At the dawn of the 21st century, consumers (townsfolk) have (rather belatedly) begun to incorporate cultural values as a metric (along with the traditional price, convenience, value metrics) with which to measure not only an item’s intrinsic value, but also its extrinsic value. Concerns for environmental stewardship and social justice are growing in the consciousness of the market place as witnessed by the so-called Triple Bottom Line, a term coined by John Elkington in his late 20th Century book Cannibals with Forks: the Triple Bottom Line of 21st Century Business. With the introduction (into a larger, cultural context, although many had already made this association) of values into commerce, discourse about those values -- while engaged in commerce -- necessarily follows.
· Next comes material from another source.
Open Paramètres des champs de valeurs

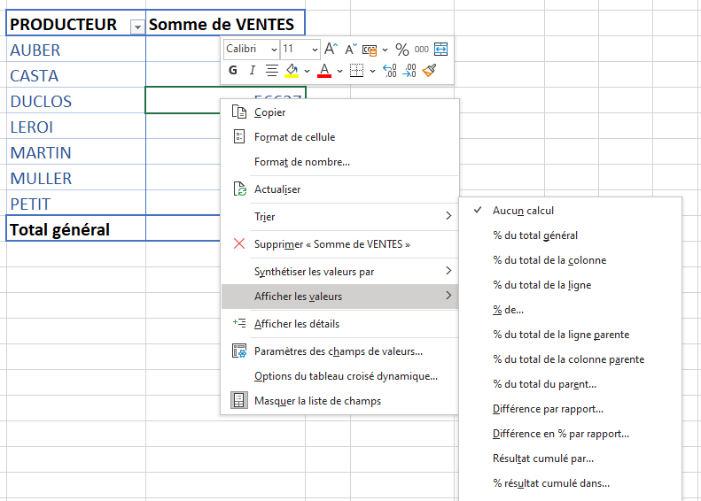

The formerly traditional marketplace is now not only one of goods and services, but increasingly of ideas, whether spoken of otherwise. And what of that market as place, has it changed to reflect these values, and if it has, what is in evidence of these changes? How have these values informed the design of the place? In addition to aesthetics (of interest to an architect, such as myself), what other values come to bear on the formation of these places for commerce? Collectively, how do these marketplaces define how we do and ought to live our lives on Capitol Hill? How do they reflect our values?

On Capitol Hill evidence abounds in this blending of work and action; or, commerce and values.  How does the present and how will the future urbanism of Capitol Hill be informed as one looks at these places of commerce? I have written of several places where value driven commerce is in evidence, although not necessarily within the framework identified above. As residents of Capitol Hill, many of us doubtlessly engage in a progressive, value based commerce, so this may not be new to you. Even if it is not new, what I hope might be (to both you and me), is speculating about value based commerce, and how the spaces where this activity occurs, spaces of both work and action, blend values and aesthetics, with future posts building upon those already made on Melrose Market, Volunteer Park Café, and Molly Moon’s.